Instructions for the task – Rewrite the lines from the one containing "Where should I click to: Open" through the end of the material, changing "calendar picker" to "date picker" and leaving all else as it stands.

Records provided –
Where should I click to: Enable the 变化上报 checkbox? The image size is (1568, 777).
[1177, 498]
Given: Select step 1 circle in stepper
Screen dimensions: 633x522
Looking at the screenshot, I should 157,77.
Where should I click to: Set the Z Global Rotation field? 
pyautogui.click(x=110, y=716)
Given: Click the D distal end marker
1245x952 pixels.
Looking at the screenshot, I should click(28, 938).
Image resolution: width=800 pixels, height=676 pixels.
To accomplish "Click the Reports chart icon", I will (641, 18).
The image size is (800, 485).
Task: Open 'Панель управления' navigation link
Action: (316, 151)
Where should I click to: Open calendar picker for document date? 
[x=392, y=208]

Solution to the problem –
Where should I click to: Open date picker for document date? 
[x=392, y=208]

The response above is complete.